The grandfather of the toddler who took a fatal fall from a cruise ship docked in Puerto Rico in July was charged Monday with negligent homicide in her death.
Prosecutors in San Juan say Salvatore Anello raised his 18-month-old granddaughter, Chloe Wiegand, up to an open window of Royal Caribbean’s Freedom of the Seas on July 17.
The girl plunged from the ship’s 11th floor to the concrete on the Pan American dock II in San Juan below.
A lawyer for the Indiana family has said Chloe asked her grandfather to lift her up so she could bang on the window of a children’s play area — which had been slid open, unbeknownst to him.
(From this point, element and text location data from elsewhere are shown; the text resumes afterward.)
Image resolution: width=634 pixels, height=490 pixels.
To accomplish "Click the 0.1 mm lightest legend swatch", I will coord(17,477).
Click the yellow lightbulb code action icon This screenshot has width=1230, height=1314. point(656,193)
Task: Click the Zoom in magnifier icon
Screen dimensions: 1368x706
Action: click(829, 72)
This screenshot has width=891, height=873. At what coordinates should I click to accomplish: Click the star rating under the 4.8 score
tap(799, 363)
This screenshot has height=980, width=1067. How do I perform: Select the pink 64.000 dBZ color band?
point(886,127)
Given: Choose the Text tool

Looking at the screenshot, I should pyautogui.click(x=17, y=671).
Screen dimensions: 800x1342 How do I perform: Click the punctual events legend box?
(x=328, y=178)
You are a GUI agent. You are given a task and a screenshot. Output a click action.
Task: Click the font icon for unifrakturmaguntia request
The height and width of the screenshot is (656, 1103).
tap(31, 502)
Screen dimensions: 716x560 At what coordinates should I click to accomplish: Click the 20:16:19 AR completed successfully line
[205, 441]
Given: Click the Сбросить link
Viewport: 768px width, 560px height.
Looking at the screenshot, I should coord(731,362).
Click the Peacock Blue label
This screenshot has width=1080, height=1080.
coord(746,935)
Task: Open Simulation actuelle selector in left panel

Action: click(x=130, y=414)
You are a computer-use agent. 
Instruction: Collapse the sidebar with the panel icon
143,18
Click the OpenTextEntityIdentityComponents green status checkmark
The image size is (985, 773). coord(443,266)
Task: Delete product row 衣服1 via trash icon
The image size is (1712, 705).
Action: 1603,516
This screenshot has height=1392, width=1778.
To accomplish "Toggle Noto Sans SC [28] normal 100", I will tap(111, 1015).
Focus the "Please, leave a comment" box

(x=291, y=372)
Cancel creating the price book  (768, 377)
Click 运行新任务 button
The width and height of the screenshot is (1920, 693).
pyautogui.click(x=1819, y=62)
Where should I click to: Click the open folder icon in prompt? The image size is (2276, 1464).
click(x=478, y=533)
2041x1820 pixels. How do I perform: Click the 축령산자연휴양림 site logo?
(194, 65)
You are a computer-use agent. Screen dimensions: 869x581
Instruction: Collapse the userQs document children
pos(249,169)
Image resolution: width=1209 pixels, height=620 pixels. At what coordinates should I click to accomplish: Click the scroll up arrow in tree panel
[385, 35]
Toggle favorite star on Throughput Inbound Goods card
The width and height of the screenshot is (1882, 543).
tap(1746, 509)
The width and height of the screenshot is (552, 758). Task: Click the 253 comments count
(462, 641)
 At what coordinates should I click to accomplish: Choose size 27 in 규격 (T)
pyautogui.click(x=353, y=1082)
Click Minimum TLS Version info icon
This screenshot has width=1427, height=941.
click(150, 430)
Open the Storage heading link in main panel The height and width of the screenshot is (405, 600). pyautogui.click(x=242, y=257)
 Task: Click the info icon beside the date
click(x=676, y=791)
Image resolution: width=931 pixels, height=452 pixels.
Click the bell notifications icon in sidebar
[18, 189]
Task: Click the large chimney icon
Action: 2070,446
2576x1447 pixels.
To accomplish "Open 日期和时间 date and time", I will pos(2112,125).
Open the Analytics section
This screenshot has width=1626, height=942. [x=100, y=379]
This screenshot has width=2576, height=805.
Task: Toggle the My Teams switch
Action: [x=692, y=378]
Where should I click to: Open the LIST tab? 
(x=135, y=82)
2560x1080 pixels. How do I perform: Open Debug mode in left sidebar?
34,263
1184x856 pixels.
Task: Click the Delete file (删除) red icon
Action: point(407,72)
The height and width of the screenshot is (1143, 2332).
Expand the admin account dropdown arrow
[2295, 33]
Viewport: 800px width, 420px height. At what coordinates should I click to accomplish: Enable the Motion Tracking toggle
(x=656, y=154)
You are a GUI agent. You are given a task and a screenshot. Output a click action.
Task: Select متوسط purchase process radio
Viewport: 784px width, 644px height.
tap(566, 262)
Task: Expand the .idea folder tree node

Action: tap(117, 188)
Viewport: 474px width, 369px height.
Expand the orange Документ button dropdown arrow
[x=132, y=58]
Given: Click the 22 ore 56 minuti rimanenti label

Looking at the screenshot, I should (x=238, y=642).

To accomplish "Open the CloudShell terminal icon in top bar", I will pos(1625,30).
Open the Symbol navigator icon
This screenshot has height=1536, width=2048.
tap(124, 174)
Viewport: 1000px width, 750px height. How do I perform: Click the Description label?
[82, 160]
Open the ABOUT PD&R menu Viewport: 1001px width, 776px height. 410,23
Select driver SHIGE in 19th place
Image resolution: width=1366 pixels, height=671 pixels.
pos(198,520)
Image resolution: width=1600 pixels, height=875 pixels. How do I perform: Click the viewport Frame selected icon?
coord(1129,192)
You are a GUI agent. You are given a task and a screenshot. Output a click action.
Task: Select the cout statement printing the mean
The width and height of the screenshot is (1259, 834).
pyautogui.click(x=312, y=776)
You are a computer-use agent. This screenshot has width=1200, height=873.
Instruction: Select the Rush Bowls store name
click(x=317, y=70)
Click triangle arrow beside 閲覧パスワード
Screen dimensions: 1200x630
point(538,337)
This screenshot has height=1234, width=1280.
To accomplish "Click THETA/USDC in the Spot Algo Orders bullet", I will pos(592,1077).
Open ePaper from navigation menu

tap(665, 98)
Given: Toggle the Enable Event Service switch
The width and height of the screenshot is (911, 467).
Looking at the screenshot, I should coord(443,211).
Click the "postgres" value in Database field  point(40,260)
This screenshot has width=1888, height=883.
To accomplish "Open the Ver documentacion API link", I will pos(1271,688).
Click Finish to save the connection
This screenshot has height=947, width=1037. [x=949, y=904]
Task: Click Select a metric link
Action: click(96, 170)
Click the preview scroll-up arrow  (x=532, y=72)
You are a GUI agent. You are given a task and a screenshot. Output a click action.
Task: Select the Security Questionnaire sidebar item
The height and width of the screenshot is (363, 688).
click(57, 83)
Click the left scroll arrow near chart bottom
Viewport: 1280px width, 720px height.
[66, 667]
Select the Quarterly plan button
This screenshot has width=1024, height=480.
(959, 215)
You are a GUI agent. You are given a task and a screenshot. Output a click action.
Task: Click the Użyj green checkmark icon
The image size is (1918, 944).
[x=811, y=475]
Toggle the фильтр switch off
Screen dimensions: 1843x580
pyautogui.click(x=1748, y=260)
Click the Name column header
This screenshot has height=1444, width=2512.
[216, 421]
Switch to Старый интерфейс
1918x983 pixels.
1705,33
“Chloe wanted to bang on the glass like she always did at her older brothers’ hockey games,” attorney Michael Winkleman said in a July statement.
“Her grandfather thought there was glass just like everywhere else, but there was not, and she was gone in an instant.”
Parents Alan and Kimberly Wiegand have said they don’t blame Anello for the tragedy, instead blasting the cruise line as negligent for inexplicably leaving the window open.
“We obviously blame them,” Kimberly, a former St. Joseph County deputy prosecutor, told NBC’s “Today” show earlier this year.
“We have a lot of questions. Why is there an open window in the kids’ area 11 stories up?” she asked.
The cruise line told the family the window was open for ventilation, she added.
Kimberly said Anello was “extremely hysterical” after the incident and that “at no point has [he] ever put our kids in danger.”
“You can barely look at him without him crying,” she said. “[Chloe] was his best friend.”
Anello is being held on $80,000 bond and is scheduled to appear in court Nov. 20.